Aziz Ansari’s character on the popular NBC sitcom Parks and Recreation has a similar routine to mine and many of my acquaintances. “Everyday, I start by hitting up Facebook, Twitter, Tumblr, and Instagram.” Add email to that and he basically described my morning.
Social media has become a vital part of many lives. Thoughts, feelings, achievements and “selfies” are posted up online for all to see. Users crave the response they get from friends and followers. It’s like the modern day version of standing on a soapbox, flailing ones arms and screaming out “look at me, look at me!”
The tweeting, liking and filtering of photos has created a new type of anxiety, one coined Social Media Anxiety (SMAD). Author Julie Spira, who wrote a book on netiquette, outlined the signs of SMAD in a Huffington Post article. They include: constant texting and checking of social media, even in social situations, turning into an anxious mess when people do not receive an immediate response to tweets, and having a smartphone surgically attached to ones hands.
There aren’t many figures, but according to the Telegraph, a study performed last year by Anxiety UK on 298 people at the University of Salford showed that “55 per cent of people felt “worried or uncomfortable” when they could not access their Facebook or email accounts.” A whopping 53 per cent said they saw a change in their behaviour, 51 per cent of them said it was a negative change.

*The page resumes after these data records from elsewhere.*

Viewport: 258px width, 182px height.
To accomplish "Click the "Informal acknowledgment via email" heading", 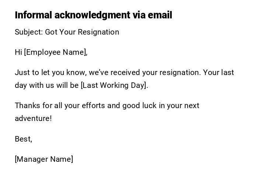I will [x=93, y=15].
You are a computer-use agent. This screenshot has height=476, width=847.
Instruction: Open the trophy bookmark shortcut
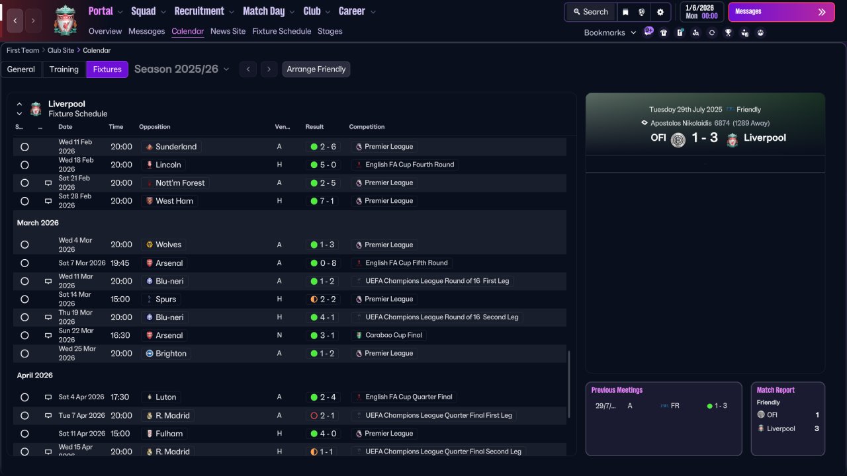pyautogui.click(x=728, y=32)
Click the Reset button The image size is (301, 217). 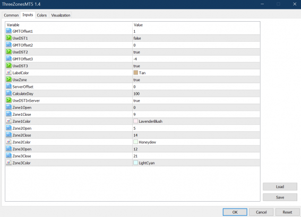click(x=287, y=212)
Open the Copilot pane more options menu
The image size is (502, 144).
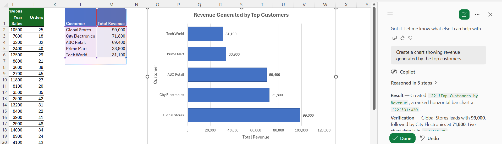[477, 15]
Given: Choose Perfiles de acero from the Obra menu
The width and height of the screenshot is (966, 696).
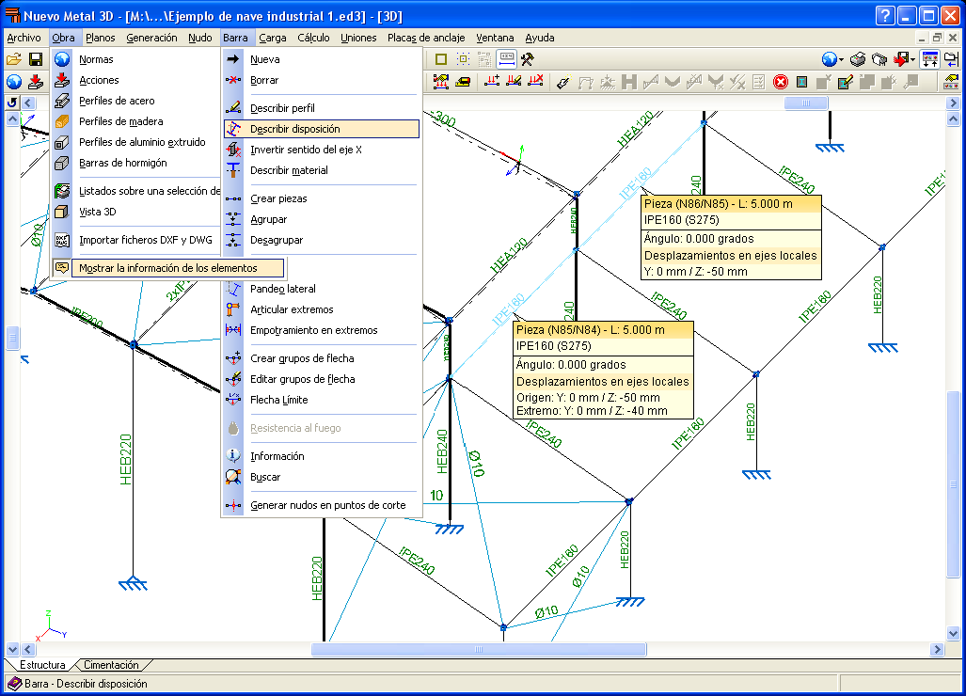Looking at the screenshot, I should click(x=117, y=101).
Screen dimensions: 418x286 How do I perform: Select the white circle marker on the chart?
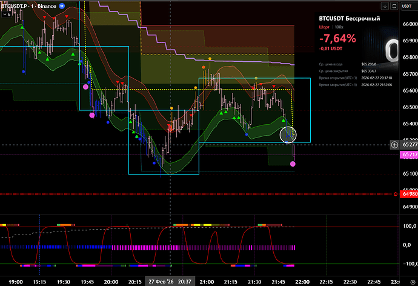288,135
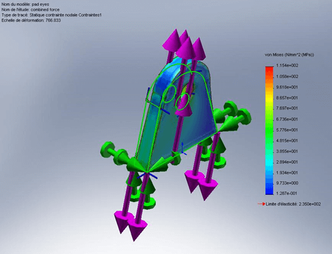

Another common stress is the Fear of Missing Out (FOMO). People may experience this feeling when viewing photos on Facebook or Instagram. Users see what other people are experiencing, and feel like they are missing out on social events and interactions.
FOMO is actually something that is being studied. A research team from the University of Rochester, University of California-Los Angeles and University of Essex published their study in July 2013’s issue of Computers in Human Behavior, according to USA Today. The study showed that FOMO was highest in those who are under 30.
It may be funny for some to joke about it, or dismiss the psychological issue. However, with time this problem may become more prominent, especially with teens growing up in a world where social media is the norm.
It leaks into real life situations too, and could possibly hurt relationships with friends and family. A recent study from the United Kingdom, which polled and gathered the reaction of 508 participants, showed that people who post too many “selfies” and who are constantly updating their social media pages actually come off as less likeable, according to the Huffington Post.
Social media feeds into the natural human need to feel a sense of belonging. However, it is important to take a step back and realize something. People post what they want others to see. It’s a controlled reality. That doesn’t mean it has to control you. Computers and phones come with off buttons for a reason, right?